▶ **İstenen İşler**:
[A] Çocukluk anılarını anlatan seçilen bölümden "Mahallemize yeni taşınan" ifadesinden "ifade etmesi yeterliydi." ifadesine kadar uzanan kısmı hiç değiştirmeden geri döndürün.
[B] Çocukluk anılarını anlatan seçilen bölüme göre mahalleye yeni taşınanlara hemen her akşam ne götürülürdü?

▶ **Seçilen Bölüm**:
============================================================
2

Biz Efendi Çocuklardık…  


  • Oluşturulma Tarihi : 09.01.2016 07:56
  • Güncelleme Tarihi :

Biz bir zamanlar çocuktuk… Biz her zaman çocuktuk…

Biz kendi şarkısının peşinde koşan, uçurtmasını renklere ve rüzgara armağan eden yoksul çocuklardık. Kadifekale’den aşağı yuvarlanan topun peşinden koşan güvercinlerin kanatlarıydık. Bulutuyduk bu kentin, yağmuruyduk, boyozun ve kızarmış gevreğin susam kokusuyduk.

Yarım yüzyıllık hayatımızın bütün dönemlerinde hep kan kaybeden yaralı hasta gibi birbirimize yaslanarak büyüdük. Çocukluğumuzda bu kadar sorun var mıydı? Bu  kadar karanlık bir sürecin içinden geçerken bu kadar karamsarlık var mıydı ? İnsanların bu kadar çoğul suskunluğu veya bencilliği var mıydı?

Hayır, hiç sanmıyorum! Biz çocuktuk, efendiydik…

Mahallemize yeni taşınan her kimse yabancı olarak değerlendirilir, hemen her akşam pişen yemekten tadımlık da olsa yemek götürülürdü. O ortama, mahalleye, sokağa ve koşullarına alışıncaya kadar. Yerleşip bizden biri gibi, yaşaması ve sorunlarını çözümlemiş biri –aile oluncaya kadar, perdenin arkasından izlerdik. Özellikle aynı evde kalan birkaç öğrenci olunca, çamaşırlarını yıkamaya kadar yardım eli uzanırdı. Kimdi, nereliydi hiç önemli değildi. Aynı kuyudaydık ve aynı kaderi paylaşıyorduk. Yalnızca komşu ve yalnızca bizden biri olmaya çalışan biri olması, yolda selam verip saygısını ifade etmesi yeterliydi.
============================================================
▶ **Sağlanan Materyal**:

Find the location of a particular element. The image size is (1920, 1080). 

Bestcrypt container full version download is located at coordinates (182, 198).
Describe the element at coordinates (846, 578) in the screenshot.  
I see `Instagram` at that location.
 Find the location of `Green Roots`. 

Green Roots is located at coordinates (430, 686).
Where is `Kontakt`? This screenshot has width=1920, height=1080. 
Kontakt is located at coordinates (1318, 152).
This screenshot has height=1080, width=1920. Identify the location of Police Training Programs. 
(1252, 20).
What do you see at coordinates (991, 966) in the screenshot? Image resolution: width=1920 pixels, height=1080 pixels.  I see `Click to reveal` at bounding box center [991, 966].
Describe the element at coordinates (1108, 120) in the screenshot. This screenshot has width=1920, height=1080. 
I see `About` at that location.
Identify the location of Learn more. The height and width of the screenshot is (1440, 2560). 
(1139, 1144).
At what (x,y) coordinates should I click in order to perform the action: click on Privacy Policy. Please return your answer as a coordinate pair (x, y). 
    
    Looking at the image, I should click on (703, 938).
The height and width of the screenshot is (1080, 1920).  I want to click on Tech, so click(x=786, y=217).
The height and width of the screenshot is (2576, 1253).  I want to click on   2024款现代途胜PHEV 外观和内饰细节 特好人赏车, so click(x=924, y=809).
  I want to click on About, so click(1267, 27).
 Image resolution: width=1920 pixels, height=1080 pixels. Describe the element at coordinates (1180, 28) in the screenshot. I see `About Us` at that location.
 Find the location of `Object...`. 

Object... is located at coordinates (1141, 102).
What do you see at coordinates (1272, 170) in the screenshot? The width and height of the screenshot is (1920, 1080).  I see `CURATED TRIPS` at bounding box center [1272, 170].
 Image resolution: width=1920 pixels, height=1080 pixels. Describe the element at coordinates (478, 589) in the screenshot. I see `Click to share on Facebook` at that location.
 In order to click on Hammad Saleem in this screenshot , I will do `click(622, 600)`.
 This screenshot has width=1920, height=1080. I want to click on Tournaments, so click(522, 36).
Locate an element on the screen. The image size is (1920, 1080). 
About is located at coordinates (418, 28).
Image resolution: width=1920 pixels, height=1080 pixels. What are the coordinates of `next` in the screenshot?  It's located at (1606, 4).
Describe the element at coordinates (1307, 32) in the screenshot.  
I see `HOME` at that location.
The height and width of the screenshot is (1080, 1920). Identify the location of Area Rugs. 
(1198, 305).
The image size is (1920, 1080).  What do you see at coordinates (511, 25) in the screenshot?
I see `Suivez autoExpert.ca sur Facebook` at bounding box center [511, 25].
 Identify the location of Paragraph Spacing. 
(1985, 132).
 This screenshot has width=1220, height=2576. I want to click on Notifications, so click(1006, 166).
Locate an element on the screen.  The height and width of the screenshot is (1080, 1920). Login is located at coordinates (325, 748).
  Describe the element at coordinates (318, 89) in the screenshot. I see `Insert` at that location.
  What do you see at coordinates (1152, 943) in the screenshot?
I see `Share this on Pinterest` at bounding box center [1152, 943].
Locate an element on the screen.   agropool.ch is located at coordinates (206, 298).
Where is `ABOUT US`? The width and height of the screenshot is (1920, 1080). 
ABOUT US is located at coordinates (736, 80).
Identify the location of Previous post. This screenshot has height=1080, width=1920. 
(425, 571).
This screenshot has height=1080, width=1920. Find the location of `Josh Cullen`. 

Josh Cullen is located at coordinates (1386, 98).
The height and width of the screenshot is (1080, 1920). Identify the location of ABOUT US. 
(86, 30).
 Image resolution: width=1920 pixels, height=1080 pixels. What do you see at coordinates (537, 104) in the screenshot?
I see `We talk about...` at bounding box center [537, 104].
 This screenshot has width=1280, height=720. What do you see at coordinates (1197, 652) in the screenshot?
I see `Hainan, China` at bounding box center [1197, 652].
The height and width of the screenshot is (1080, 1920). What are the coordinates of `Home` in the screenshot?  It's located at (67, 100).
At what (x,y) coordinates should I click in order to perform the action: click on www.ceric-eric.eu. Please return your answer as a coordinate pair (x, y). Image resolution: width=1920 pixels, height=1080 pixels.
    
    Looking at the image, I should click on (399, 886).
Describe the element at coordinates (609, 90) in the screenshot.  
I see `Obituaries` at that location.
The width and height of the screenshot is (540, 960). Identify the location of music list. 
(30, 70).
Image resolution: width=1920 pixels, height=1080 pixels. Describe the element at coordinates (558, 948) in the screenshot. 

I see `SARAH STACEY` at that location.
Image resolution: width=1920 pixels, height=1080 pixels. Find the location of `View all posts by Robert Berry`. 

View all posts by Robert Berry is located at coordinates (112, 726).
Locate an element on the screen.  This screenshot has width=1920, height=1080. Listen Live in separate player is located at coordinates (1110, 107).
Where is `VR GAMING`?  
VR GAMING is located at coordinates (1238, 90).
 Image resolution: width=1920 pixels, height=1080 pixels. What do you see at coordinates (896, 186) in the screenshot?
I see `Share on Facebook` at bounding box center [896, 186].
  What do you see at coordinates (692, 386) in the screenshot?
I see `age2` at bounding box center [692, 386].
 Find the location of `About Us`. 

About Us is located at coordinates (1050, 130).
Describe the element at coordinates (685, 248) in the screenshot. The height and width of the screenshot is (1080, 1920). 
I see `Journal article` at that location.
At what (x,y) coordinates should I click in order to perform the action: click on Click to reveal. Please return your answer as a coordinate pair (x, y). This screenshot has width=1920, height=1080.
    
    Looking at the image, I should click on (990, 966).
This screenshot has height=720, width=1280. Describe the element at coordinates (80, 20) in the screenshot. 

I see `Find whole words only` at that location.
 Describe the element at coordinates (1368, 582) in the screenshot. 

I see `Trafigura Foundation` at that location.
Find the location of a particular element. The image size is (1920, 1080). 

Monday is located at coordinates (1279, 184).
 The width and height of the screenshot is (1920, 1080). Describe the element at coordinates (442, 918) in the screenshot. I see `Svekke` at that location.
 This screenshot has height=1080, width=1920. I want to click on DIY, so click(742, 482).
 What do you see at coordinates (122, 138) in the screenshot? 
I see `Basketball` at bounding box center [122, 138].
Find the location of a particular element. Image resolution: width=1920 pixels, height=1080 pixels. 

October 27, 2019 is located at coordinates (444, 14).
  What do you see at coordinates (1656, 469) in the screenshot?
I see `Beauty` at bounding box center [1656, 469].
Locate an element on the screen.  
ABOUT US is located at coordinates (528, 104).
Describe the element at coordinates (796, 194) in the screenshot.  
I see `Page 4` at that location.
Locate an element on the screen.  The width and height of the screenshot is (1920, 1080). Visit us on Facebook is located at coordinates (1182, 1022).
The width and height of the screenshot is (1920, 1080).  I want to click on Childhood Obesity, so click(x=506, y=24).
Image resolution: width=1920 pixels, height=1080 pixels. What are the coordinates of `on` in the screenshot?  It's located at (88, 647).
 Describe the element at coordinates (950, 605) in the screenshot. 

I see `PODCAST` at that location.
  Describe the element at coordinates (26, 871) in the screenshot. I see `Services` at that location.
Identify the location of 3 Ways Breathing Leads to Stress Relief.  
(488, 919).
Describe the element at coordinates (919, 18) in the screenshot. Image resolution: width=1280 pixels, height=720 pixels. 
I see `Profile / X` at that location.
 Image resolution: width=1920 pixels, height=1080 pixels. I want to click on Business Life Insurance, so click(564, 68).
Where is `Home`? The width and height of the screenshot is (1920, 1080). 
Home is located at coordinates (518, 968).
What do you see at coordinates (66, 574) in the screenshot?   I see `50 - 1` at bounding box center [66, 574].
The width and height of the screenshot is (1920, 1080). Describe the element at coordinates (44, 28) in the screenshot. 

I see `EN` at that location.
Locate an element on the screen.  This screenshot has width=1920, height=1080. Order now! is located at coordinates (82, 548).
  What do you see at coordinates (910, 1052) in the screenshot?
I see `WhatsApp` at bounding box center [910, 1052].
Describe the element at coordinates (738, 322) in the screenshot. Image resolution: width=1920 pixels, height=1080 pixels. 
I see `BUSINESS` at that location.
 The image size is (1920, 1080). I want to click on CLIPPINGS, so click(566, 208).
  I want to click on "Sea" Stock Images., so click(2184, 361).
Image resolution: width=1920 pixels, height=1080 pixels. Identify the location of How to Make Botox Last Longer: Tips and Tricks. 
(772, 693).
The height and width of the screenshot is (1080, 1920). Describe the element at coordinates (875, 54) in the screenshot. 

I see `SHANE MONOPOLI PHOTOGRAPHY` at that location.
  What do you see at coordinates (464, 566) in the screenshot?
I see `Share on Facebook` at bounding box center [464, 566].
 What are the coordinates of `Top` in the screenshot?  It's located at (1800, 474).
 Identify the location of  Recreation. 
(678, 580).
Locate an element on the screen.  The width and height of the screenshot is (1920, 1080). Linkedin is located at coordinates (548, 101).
============================================================
▶ **Görev Sonuçları**:
[A]
Mahallemize yeni taşınan her kimse yabancı olarak değerlendirilir, hemen her akşam pişen yemekten tadımlık da olsa yemek götürülürdü. O ortama, mahalleye, sokağa ve koşullarına alışıncaya kadar. Yerleşip bizden biri gibi, yaşaması ve sorunlarını çözümlemiş biri –aile oluncaya kadar, perdenin arkasından izlerdik. Özellikle aynı evde kalan birkaç öğrenci olunca, çamaşırlarını yıkamaya kadar yardım eli uzanırdı. Kimdi, nereliydi hiç önemli değildi. Aynı kuyudaydık ve aynı kaderi paylaşıyorduk. Yalnızca komşu ve yalnızca bizden biri olmaya çalışan biri olması, yolda selam verip saygısını ifade etmesi yeterliydi.

[B] Akşam pişen yemekten tadımlık da olsa yemek götürülürdü.